# 1st Marathon Completed!



## nick-a6 (Jun 9, 2007)

Just thought I'd post on here and mention my first Marathon Experience.

I ran the Edinburgh Marathon on Sunday, Finishing is 5:56 a lot slower than I had hoped but after 18 miles My legs just gave in and it was a questions of run walk run walk run walk from then on. The 26 degrees heat didn't help either.

I had been training hard for the Marathon gym everyday and running every other day. But I think what let me down further into the race was the fact I had done any big distance runs in my training just lots of smaller 10-12 mile runs. But giving that I still weight 16.5 stone I'm happy I've finished.

The pain I felt after 22 miles was unreal I really felt like crying, but it's an experience I wouldn't be without, you cannot appreciate how hard a marathon is until you have ran it. I would defiantly recommend anyone thinking of running it to do so. I'm already thinking of running again next year to better my time 

Anyway if anyone would like to sponsor me, feel free
http://www.justgiving.com/Nick-Hull


----------



## one_question (Nov 12, 2008)

Sixteen stone plus and you do a marathon - I take my hat off to you.

I'm not a big runner - I've just started jogging again but I do intend to go for the Sheffield half marathon next year. I used to do loads of cycling and would find that I could do forty miles (just over two hours) before I ran out of energy. Start taking in some food after about an hour and top up regularly and I could keep going for much further. I'm wondering whether you ran out of fuel.

Do you intend to do another marathon?

G


----------



## Mixman (Dec 18, 2007)

Congratulations!

Well done, hats off to ya. Big achievement!


----------



## nick-a6 (Jun 9, 2007)

I dont think I ran out of fuel as I have the glucoise tablets and plenty of lucozade and water also people were handing out jelly babies and sweets. I actually felt like I could have carried on running for the full 26 miles but the constant impact on my thighs was just to much the pain was unreal. I think I just needed a few more long distance runs under my belt to condition my legs more.

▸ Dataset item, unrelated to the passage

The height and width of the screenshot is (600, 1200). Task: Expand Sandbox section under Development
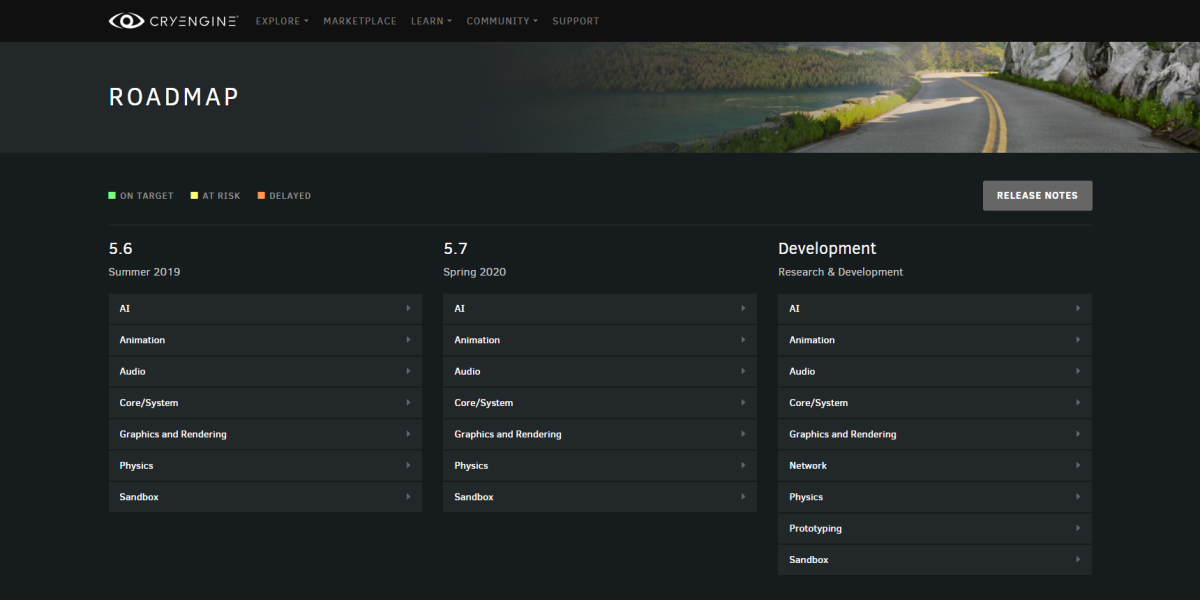click(x=934, y=560)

I am serisouly considering doing it again next year because I know I can better my time by quite a bit, but then I think bugger that the pain was silly!
I will more than likely end up running it again though, sucker for punishment.

Good luck for your training for the half marathon, I wish I had done a half marathon first now


----------



## DCR (Sep 12, 2008)

well done mate. 

Im a similar weight and running is harder when you have to lug a load of weight around.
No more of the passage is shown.